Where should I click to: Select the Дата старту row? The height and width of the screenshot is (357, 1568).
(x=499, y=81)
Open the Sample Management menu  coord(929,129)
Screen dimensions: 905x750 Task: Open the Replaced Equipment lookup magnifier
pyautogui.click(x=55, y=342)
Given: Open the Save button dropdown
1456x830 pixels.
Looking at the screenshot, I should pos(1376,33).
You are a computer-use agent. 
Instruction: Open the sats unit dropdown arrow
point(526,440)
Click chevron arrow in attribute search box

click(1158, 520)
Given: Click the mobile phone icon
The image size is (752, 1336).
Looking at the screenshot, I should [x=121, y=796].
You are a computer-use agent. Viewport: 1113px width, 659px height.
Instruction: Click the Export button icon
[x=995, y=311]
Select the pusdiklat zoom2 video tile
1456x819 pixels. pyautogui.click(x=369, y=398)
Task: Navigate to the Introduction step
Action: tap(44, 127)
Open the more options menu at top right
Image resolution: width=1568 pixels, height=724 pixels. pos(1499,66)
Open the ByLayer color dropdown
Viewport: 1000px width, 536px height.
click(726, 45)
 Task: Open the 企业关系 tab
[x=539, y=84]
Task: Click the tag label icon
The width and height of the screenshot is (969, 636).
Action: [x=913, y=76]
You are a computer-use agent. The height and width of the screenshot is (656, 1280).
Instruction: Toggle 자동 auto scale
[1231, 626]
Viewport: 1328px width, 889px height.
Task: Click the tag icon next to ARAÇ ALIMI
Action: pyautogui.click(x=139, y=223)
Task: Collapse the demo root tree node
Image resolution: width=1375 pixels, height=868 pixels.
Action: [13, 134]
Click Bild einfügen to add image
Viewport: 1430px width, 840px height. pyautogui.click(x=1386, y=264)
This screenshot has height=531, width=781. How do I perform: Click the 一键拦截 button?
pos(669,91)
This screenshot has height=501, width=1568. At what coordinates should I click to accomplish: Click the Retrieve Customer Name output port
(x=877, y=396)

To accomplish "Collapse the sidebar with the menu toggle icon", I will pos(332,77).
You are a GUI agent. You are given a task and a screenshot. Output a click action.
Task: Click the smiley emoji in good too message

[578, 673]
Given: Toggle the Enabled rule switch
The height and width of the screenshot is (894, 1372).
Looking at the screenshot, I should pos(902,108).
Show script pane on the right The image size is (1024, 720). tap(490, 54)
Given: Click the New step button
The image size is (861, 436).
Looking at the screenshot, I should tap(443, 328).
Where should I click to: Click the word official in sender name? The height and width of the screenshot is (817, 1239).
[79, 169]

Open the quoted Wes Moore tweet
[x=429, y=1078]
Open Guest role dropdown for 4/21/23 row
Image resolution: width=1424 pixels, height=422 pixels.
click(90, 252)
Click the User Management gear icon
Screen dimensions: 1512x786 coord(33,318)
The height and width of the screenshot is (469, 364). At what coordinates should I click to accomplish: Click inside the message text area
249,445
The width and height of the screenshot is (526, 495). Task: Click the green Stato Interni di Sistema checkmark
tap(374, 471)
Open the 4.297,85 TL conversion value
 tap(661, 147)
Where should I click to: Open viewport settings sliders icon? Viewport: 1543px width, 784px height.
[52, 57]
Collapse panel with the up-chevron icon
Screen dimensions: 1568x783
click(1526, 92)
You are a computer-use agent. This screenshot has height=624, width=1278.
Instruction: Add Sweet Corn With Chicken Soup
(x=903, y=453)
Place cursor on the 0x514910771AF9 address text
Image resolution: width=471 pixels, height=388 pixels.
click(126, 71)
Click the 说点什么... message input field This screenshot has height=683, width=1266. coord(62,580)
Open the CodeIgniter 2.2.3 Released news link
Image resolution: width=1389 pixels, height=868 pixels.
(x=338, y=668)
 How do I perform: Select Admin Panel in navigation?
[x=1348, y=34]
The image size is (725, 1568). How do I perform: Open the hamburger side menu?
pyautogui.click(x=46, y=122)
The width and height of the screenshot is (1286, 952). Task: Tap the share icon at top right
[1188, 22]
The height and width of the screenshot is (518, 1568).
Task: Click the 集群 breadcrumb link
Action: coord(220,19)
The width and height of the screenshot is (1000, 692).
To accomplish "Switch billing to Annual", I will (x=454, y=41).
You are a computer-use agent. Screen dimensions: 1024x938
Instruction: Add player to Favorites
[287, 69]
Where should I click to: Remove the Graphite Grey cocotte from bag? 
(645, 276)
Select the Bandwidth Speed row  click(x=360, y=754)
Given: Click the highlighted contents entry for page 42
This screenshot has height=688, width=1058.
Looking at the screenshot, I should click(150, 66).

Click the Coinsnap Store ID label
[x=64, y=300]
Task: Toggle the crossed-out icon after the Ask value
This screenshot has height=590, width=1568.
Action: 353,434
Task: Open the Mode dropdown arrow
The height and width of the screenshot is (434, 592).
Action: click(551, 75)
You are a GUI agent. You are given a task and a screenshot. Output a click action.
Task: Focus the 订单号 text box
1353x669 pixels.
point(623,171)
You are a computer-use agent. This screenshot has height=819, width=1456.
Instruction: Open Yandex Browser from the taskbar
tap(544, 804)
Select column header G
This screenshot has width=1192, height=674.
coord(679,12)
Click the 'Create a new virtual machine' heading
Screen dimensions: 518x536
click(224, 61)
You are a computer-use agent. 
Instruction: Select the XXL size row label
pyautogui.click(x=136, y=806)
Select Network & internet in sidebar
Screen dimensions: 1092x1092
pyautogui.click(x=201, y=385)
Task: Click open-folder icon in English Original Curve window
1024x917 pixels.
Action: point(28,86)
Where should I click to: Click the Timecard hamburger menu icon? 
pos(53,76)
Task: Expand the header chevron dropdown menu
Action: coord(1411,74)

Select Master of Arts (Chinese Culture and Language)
------------------------------
* [Work instructions] Turn every line of the items above into a Markdown table with a Row column for the row number and a Line column for the line itself. Skip any blank lines.

* [Response for this exercise]
| Row | Line |
|---|---|
| 1 | Where should I click to: Select the Дата старту row? The height and width of the screenshot is (357, 1568). |
| 2 | (x=499, y=81) |
| 3 | Open the Sample Management menu  coord(929,129) |
| 4 | Screen dimensions: 905x750 Task: Open the Replaced Equipment lookup magnifier |
| 5 | pyautogui.click(x=55, y=342) |
| 6 | Given: Open the Save button dropdown |
| 7 | 1456x830 pixels. |
| 8 | Looking at the screenshot, I should pos(1376,33). |
| 9 | You are a computer-use agent.  |
| 10 | Instruction: Open the sats unit dropdown arrow |
| 11 | point(526,440) |
| 12 | Click chevron arrow in attribute search box |
| 13 | click(1158, 520) |
| 14 | Given: Click the mobile phone icon |
| 15 | The image size is (752, 1336). |
| 16 | Looking at the screenshot, I should [x=121, y=796]. |
| 17 | You are a computer-use agent. Viewport: 1113px width, 659px height. |
| 18 | Instruction: Click the Export button icon |
| 19 | [x=995, y=311] |
| 20 | Select the pusdiklat zoom2 video tile |
| 21 | 1456x819 pixels. pyautogui.click(x=369, y=398) |
| 22 | Task: Navigate to the Introduction step |
| 23 | Action: tap(44, 127) |
| 24 | Open the more options menu at top right |
| 25 | Image resolution: width=1568 pixels, height=724 pixels. pos(1499,66) |
| 26 | Open the ByLayer color dropdown |
| 27 | Viewport: 1000px width, 536px height. |
| 28 | click(726, 45) |
| 29 |  Task: Open the 企业关系 tab |
| 30 | [x=539, y=84] |
| 31 | Task: Click the tag label icon |
| 32 | The width and height of the screenshot is (969, 636). |
| 33 | Action: [x=913, y=76] |
| 34 | You are a computer-use agent. The height and width of the screenshot is (656, 1280). |
| 35 | Instruction: Toggle 자동 auto scale |
| 36 | [1231, 626] |
| 37 | Viewport: 1328px width, 889px height. |
| 38 | Task: Click the tag icon next to ARAÇ ALIMI |
| 39 | Action: pyautogui.click(x=139, y=223) |
| 40 | Task: Collapse the demo root tree node |
| 41 | Image resolution: width=1375 pixels, height=868 pixels. |
| 42 | Action: [13, 134] |
| 43 | Click Bild einfügen to add image |
| 44 | Viewport: 1430px width, 840px height. pyautogui.click(x=1386, y=264) |
| 45 | This screenshot has height=531, width=781. How do I perform: Click the 一键拦截 button? |
| 46 | pos(669,91) |
| 47 | This screenshot has height=501, width=1568. At what coordinates should I click to accomplish: Click the Retrieve Customer Name output port |
| 48 | (x=877, y=396) |
| 49 | To accomplish "Collapse the sidebar with the menu toggle icon", I will pos(332,77). |
| 50 | You are a GUI agent. You are given a task and a screenshot. Output a click action. |
| 51 | Task: Click the smiley emoji in good too message |
| 52 | [578, 673] |
| 53 | Given: Toggle the Enabled rule switch |
| 54 | The height and width of the screenshot is (894, 1372). |
| 55 | Looking at the screenshot, I should pos(902,108). |
| 56 | Show script pane on the right The image size is (1024, 720). tap(490, 54) |
| 57 | Given: Click the New step button |
| 58 | The image size is (861, 436). |
| 59 | Looking at the screenshot, I should tap(443, 328). |
| 60 | Where should I click to: Click the word official in sender name? The height and width of the screenshot is (817, 1239). |
| 61 | [79, 169] |
| 62 | Open the quoted Wes Moore tweet |
| 63 | [x=429, y=1078] |
| 64 | Open Guest role dropdown for 4/21/23 row |
| 65 | Image resolution: width=1424 pixels, height=422 pixels. |
| 66 | click(90, 252) |
| 67 | Click the User Management gear icon |
| 68 | Screen dimensions: 1512x786 coord(33,318) |
| 69 | The height and width of the screenshot is (469, 364). At what coordinates should I click to accomplish: Click inside the message text area |
| 70 | 249,445 |
| 71 | The width and height of the screenshot is (526, 495). Task: Click the green Stato Interni di Sistema checkmark |
| 72 | tap(374, 471) |
| 73 | Open the 4.297,85 TL conversion value |
| 74 |  tap(661, 147) |
| 75 | Where should I click to: Open viewport settings sliders icon? Viewport: 1543px width, 784px height. |
| 76 | [52, 57] |
| 77 | Collapse panel with the up-chevron icon |
| 78 | Screen dimensions: 1568x783 |
| 79 | click(1526, 92) |
| 80 | You are a computer-use agent. This screenshot has height=624, width=1278. |
| 81 | Instruction: Add Sweet Corn With Chicken Soup |
| 82 | (x=903, y=453) |
| 83 | Place cursor on the 0x514910771AF9 address text |
| 84 | Image resolution: width=471 pixels, height=388 pixels. |
| 85 | click(126, 71) |
| 86 | Click the 说点什么... message input field This screenshot has height=683, width=1266. coord(62,580) |
| 87 | Open the CodeIgniter 2.2.3 Released news link |
| 88 | Image resolution: width=1389 pixels, height=868 pixels. |
| 89 | (x=338, y=668) |
| 90 |  How do I perform: Select Admin Panel in navigation? |
| 91 | [x=1348, y=34] |
| 92 | The image size is (725, 1568). How do I perform: Open the hamburger side menu? |
| 93 | pyautogui.click(x=46, y=122) |
| 94 | The width and height of the screenshot is (1286, 952). Task: Tap the share icon at top right |
| 95 | [1188, 22] |
| 96 | The height and width of the screenshot is (518, 1568). |
| 97 | Task: Click the 集群 breadcrumb link |
| 98 | Action: coord(220,19) |
| 99 | The width and height of the screenshot is (1000, 692). |
| 100 | To accomplish "Switch billing to Annual", I will (x=454, y=41). |
| 101 | You are a computer-use agent. Screen dimensions: 1024x938 |
| 102 | Instruction: Add player to Favorites |
| 103 | [287, 69] |
| 104 | Where should I click to: Remove the Graphite Grey cocotte from bag?  |
| 105 | (645, 276) |
| 106 | Select the Bandwidth Speed row  click(x=360, y=754) |
| 107 | Given: Click the highlighted contents entry for page 42 |
| 108 | This screenshot has height=688, width=1058. |
| 109 | Looking at the screenshot, I should click(150, 66). |
| 110 | Click the Coinsnap Store ID label |
| 111 | [x=64, y=300] |
| 112 | Task: Toggle the crossed-out icon after the Ask value |
| 113 | This screenshot has height=590, width=1568. |
| 114 | Action: 353,434 |
| 115 | Task: Open the Mode dropdown arrow |
| 116 | The height and width of the screenshot is (434, 592). |
| 117 | Action: click(551, 75) |
| 118 | You are a GUI agent. You are given a task and a screenshot. Output a click action. |
| 119 | Task: Focus the 订单号 text box |
| 120 | 1353x669 pixels. |
| 121 | point(623,171) |
| 122 | You are a computer-use agent. This screenshot has height=819, width=1456. |
| 123 | Instruction: Open Yandex Browser from the taskbar |
| 124 | tap(544, 804) |
| 125 | Select column header G |
| 126 | This screenshot has width=1192, height=674. |
| 127 | coord(679,12) |
| 128 | Click the 'Create a new virtual machine' heading |
| 129 | Screen dimensions: 518x536 |
| 130 | click(224, 61) |
| 131 | You are a computer-use agent.  |
| 132 | Instruction: Select the XXL size row label |
| 133 | pyautogui.click(x=136, y=806) |
| 134 | Select Network & internet in sidebar |
| 135 | Screen dimensions: 1092x1092 |
| 136 | pyautogui.click(x=201, y=385) |
| 137 | Task: Click open-folder icon in English Original Curve window |
| 138 | 1024x917 pixels. |
| 139 | Action: point(28,86) |
| 140 | Where should I click to: Click the Timecard hamburger menu icon?  |
| 141 | pos(53,76) |
| 142 | Task: Expand the header chevron dropdown menu |
| 143 | Action: coord(1411,74) |
| 144 | Select Master of Arts (Chinese Culture and Language) |